Krzychu / 2004-07-12 19:31:08 /


no ja to bym sprzedal capri i kupil matiza ;-))))))))))))))))))))

a tak powaznie to masz dobre auto wiece sie nie masz czym przejmowac capri czoje ze sie o nie dba to napewno sie nie popsuje i cala trase przejedzie jak najlepiej

milego wypoczynku zycze

CHUDER Dokładna lokalizacja na mapie Członek Stowarzyszenia capri.pl / 2004-07-12 23:29:45 /


lewarek, zapas, przerywacz zaplonu i kondensator (tym dwom ostatnim nigdy nie ufam)

Mysza liil (EM) / 2004-07-13 12:35:15 /


Ty znasz swoj samochod najlepiej, pomysl co moze w nim pasc i sie zabezpiecz na te okolicznosc :)

pmx (wiewior;) Dokładna lokalizacja na mapie / 2004-07-13 13:28:41 /


No co wy?
Koło zapasowe i kolka kluczy.A lista kontaktów może sie przydać.

Trophy Dokładna lokalizacja na mapie / 2004-07-14 00:09:02 /


Ja tam zabieram zawsze lodówkę samochodową na prund, coby mi sie piciu chłodziło, bo nie lubię cipełego :) Pozatym koło zapasowe, klucze, kable rozruchowe, linkę holowniczą, o której jnikt nie wspomniał i rękawice robocze :) Polecam też CB radio, jak ktoś dużo jeździ.

RoT Dokładna lokalizacja na mapie / 2004-07-14 09:36:34 /


Rot Ty to do swojej gieni to możesz wziąc całkiem spory service samochodowy:)

gilmor / 2004-07-14 09:49:17 /


No mogę, ale... po co? :) Fordy przecież się nie psują :))) He he he

RoT Dokładna lokalizacja na mapie / 2004-07-14 16:40:50 /


jeżeli masz skrzynie na zewnetrznych wodzikach to sprawdź czy dobrze sie trzymają... jeśli stwierdzisz że słabo to wymień zawleczki. a poza tym to podzielam zdanie Trójkąta. pozdrawiam.

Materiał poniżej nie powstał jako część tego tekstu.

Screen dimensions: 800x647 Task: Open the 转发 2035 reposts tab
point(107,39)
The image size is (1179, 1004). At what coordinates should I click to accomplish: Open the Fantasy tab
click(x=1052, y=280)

Daniel vel Treetop liil (EM) Dokładna lokalizacja na mapie / 2004-07-21 12:49:38 /


Nie zauwazylem choc moze ktos juz napomkna - Pejper toaletowy, kocyk pod kroorym mozna spac sobie smacznie poduszeczke, troche wody czystej do picia i do wymycia.

Lista kontaktowa sie moze przydac i ladowarka samochodowa do telefonu karta do aparatoow telefonicznych.

Pozdrowionko i milego wypoczynku dla wszystkich urlopujacych i tych na wakacjach

NARRA

Q_Back / 2004-07-21 14:19:39 /


Oprócz rzeczy już wymienionych i innych oczywistych, warto jeszcze sprawdzić ciśnienie w kole zapasowym. Trochę głupio wymieniać w razie czego dziurawe na puste.

Rafał L. Dokładna lokalizacja na mapie Członek Stowarzyszenia capri.pl / 2004-07-21 16:56:43 /


no jak przeczytalem to sie za glowe lapie chlopaki... nie mam jeszcze swojego capri mk1, ktorego bede miec zima, na wiosne bede miec prawko, wiec i prawo do legalnego poruszania sie po drogach... chcialem kupic cos taniego, ze sprawnym silnikiem, buda do remontu, sam bym go poszpachlowal, mam znajomego lakiernika, co za pol ceny mi go pomaluje, w wakacje chcialem sie wybrac gdzies dalej, na poludnie europy, ale widze ze nie ma szans bez przyczepy czesci :) jak to jest, kazdemu cos sie psuje? majac regularnie przegladany woz tez moze mi cos wyskoczyc? mowie o powaznych usterkach... gdzie bywaliscie najdalej swoimi maszynami?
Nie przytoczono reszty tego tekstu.